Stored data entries
::::::::::

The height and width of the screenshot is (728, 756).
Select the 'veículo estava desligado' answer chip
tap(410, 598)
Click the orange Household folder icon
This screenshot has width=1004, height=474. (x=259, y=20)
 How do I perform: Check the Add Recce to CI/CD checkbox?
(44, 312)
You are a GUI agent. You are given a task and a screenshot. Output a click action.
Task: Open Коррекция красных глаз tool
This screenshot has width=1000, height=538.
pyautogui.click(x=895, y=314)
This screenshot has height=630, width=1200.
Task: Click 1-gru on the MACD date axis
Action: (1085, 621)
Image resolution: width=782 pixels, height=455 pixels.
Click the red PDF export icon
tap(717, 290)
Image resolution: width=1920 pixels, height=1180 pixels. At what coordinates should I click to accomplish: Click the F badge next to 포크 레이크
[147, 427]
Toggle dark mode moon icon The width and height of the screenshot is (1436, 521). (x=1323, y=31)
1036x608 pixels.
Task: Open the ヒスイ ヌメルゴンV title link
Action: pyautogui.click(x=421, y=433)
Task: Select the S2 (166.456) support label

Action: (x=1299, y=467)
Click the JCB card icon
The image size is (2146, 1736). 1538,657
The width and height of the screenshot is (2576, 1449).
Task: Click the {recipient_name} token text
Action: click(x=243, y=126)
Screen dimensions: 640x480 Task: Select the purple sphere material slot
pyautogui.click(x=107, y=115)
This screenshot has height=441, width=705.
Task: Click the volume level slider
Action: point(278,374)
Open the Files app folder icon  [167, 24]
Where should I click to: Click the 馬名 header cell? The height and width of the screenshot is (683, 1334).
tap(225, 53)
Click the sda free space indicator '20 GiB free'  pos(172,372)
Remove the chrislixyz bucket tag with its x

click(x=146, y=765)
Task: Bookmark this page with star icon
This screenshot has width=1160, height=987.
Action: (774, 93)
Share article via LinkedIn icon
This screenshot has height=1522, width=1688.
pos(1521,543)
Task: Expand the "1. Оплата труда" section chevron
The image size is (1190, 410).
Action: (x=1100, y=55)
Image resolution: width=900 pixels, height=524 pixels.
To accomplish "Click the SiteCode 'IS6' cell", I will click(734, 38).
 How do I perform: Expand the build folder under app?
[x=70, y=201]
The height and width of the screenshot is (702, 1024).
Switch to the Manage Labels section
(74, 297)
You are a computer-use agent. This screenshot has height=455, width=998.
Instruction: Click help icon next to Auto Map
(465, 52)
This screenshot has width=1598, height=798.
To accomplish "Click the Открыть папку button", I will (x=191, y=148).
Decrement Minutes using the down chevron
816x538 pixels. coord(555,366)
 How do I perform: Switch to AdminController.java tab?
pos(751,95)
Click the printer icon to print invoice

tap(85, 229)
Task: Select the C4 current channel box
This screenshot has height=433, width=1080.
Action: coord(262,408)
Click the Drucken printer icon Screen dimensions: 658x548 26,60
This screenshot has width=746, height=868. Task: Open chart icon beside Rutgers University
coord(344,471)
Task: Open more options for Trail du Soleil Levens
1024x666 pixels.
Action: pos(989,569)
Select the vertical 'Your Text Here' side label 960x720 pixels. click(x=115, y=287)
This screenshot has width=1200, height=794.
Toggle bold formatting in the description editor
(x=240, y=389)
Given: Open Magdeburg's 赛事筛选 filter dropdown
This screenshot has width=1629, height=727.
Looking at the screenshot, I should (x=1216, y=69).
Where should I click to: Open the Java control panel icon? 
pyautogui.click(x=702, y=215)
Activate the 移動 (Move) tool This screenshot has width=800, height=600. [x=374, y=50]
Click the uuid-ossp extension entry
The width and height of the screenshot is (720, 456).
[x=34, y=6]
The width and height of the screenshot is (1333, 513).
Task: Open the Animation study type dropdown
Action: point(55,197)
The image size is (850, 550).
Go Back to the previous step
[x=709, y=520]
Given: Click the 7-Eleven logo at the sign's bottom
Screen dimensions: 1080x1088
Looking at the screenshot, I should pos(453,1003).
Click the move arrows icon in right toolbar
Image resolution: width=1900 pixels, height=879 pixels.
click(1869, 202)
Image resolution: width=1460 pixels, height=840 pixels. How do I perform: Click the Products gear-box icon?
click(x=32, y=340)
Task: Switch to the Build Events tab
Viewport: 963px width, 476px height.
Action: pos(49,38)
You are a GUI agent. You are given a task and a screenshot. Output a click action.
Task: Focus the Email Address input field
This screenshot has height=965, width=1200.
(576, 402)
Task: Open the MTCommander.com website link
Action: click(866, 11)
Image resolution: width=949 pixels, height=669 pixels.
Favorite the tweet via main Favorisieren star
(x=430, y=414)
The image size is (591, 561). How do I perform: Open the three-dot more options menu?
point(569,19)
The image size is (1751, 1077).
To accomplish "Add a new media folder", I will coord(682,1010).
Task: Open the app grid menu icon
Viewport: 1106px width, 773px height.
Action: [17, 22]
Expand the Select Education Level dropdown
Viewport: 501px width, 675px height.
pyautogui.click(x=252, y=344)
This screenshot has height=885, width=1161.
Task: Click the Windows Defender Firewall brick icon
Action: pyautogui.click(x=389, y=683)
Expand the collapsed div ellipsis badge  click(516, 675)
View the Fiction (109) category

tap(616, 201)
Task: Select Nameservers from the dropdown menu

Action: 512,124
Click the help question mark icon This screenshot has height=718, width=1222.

::::::::::

--- ASSIGNED TASK ---
All of the entries above should be output exactly as they are.

--- YOUR SOLUTION ---
The height and width of the screenshot is (728, 756).
Select the 'veículo estava desligado' answer chip
tap(410, 598)
Click the orange Household folder icon
This screenshot has width=1004, height=474. (x=259, y=20)
 How do I perform: Check the Add Recce to CI/CD checkbox?
(44, 312)
You are a GUI agent. You are given a task and a screenshot. Output a click action.
Task: Open Коррекция красных глаз tool
This screenshot has width=1000, height=538.
pyautogui.click(x=895, y=314)
This screenshot has height=630, width=1200.
Task: Click 1-gru on the MACD date axis
Action: (1085, 621)
Image resolution: width=782 pixels, height=455 pixels.
Click the red PDF export icon
tap(717, 290)
Image resolution: width=1920 pixels, height=1180 pixels. At what coordinates should I click to accomplish: Click the F badge next to 포크 레이크
[147, 427]
Toggle dark mode moon icon The width and height of the screenshot is (1436, 521). (x=1323, y=31)
1036x608 pixels.
Task: Open the ヒスイ ヌメルゴンV title link
Action: pyautogui.click(x=421, y=433)
Task: Select the S2 (166.456) support label

Action: (x=1299, y=467)
Click the JCB card icon
The image size is (2146, 1736). 1538,657
The width and height of the screenshot is (2576, 1449).
Task: Click the {recipient_name} token text
Action: click(x=243, y=126)
Screen dimensions: 640x480 Task: Select the purple sphere material slot
pyautogui.click(x=107, y=115)
This screenshot has height=441, width=705.
Task: Click the volume level slider
Action: point(278,374)
Open the Files app folder icon  [167, 24]
Where should I click to: Click the 馬名 header cell? The height and width of the screenshot is (683, 1334).
tap(225, 53)
Click the sda free space indicator '20 GiB free'  pos(172,372)
Remove the chrislixyz bucket tag with its x

click(x=146, y=765)
Task: Bookmark this page with star icon
This screenshot has width=1160, height=987.
Action: (774, 93)
Share article via LinkedIn icon
This screenshot has height=1522, width=1688.
pos(1521,543)
Task: Expand the "1. Оплата труда" section chevron
The image size is (1190, 410).
Action: (x=1100, y=55)
Image resolution: width=900 pixels, height=524 pixels.
To accomplish "Click the SiteCode 'IS6' cell", I will click(734, 38).
 How do I perform: Expand the build folder under app?
[x=70, y=201]
The height and width of the screenshot is (702, 1024).
Switch to the Manage Labels section
(74, 297)
You are a computer-use agent. This screenshot has height=455, width=998.
Instruction: Click help icon next to Auto Map
(465, 52)
This screenshot has width=1598, height=798.
To accomplish "Click the Открыть папку button", I will (x=191, y=148).
Decrement Minutes using the down chevron
816x538 pixels. coord(555,366)
 How do I perform: Switch to AdminController.java tab?
pos(751,95)
Click the printer icon to print invoice

tap(85, 229)
Task: Select the C4 current channel box
This screenshot has height=433, width=1080.
Action: coord(262,408)
Click the Drucken printer icon Screen dimensions: 658x548 26,60
This screenshot has width=746, height=868. Task: Open chart icon beside Rutgers University
coord(344,471)
Task: Open more options for Trail du Soleil Levens
1024x666 pixels.
Action: pos(989,569)
Select the vertical 'Your Text Here' side label 960x720 pixels. click(x=115, y=287)
This screenshot has width=1200, height=794.
Toggle bold formatting in the description editor
(x=240, y=389)
Given: Open Magdeburg's 赛事筛选 filter dropdown
This screenshot has width=1629, height=727.
Looking at the screenshot, I should (x=1216, y=69).
Where should I click to: Open the Java control panel icon? 
pyautogui.click(x=702, y=215)
Activate the 移動 (Move) tool This screenshot has width=800, height=600. [x=374, y=50]
Click the uuid-ossp extension entry
The width and height of the screenshot is (720, 456).
[x=34, y=6]
The width and height of the screenshot is (1333, 513).
Task: Open the Animation study type dropdown
Action: point(55,197)
The image size is (850, 550).
Go Back to the previous step
[x=709, y=520]
Given: Click the 7-Eleven logo at the sign's bottom
Screen dimensions: 1080x1088
Looking at the screenshot, I should pos(453,1003).
Click the move arrows icon in right toolbar
Image resolution: width=1900 pixels, height=879 pixels.
click(1869, 202)
Image resolution: width=1460 pixels, height=840 pixels. How do I perform: Click the Products gear-box icon?
click(x=32, y=340)
Task: Switch to the Build Events tab
Viewport: 963px width, 476px height.
Action: pos(49,38)
You are a GUI agent. You are given a task and a screenshot. Output a click action.
Task: Focus the Email Address input field
This screenshot has height=965, width=1200.
(576, 402)
Task: Open the MTCommander.com website link
Action: click(866, 11)
Image resolution: width=949 pixels, height=669 pixels.
Favorite the tweet via main Favorisieren star
(x=430, y=414)
The image size is (591, 561). How do I perform: Open the three-dot more options menu?
point(569,19)
The image size is (1751, 1077).
To accomplish "Add a new media folder", I will coord(682,1010).
Task: Open the app grid menu icon
Viewport: 1106px width, 773px height.
Action: [17, 22]
Expand the Select Education Level dropdown
Viewport: 501px width, 675px height.
pyautogui.click(x=252, y=344)
This screenshot has height=885, width=1161.
Task: Click the Windows Defender Firewall brick icon
Action: pyautogui.click(x=389, y=683)
Expand the collapsed div ellipsis badge  click(516, 675)
View the Fiction (109) category

tap(616, 201)
Task: Select Nameservers from the dropdown menu

Action: 512,124
Click the help question mark icon This screenshot has height=718, width=1222.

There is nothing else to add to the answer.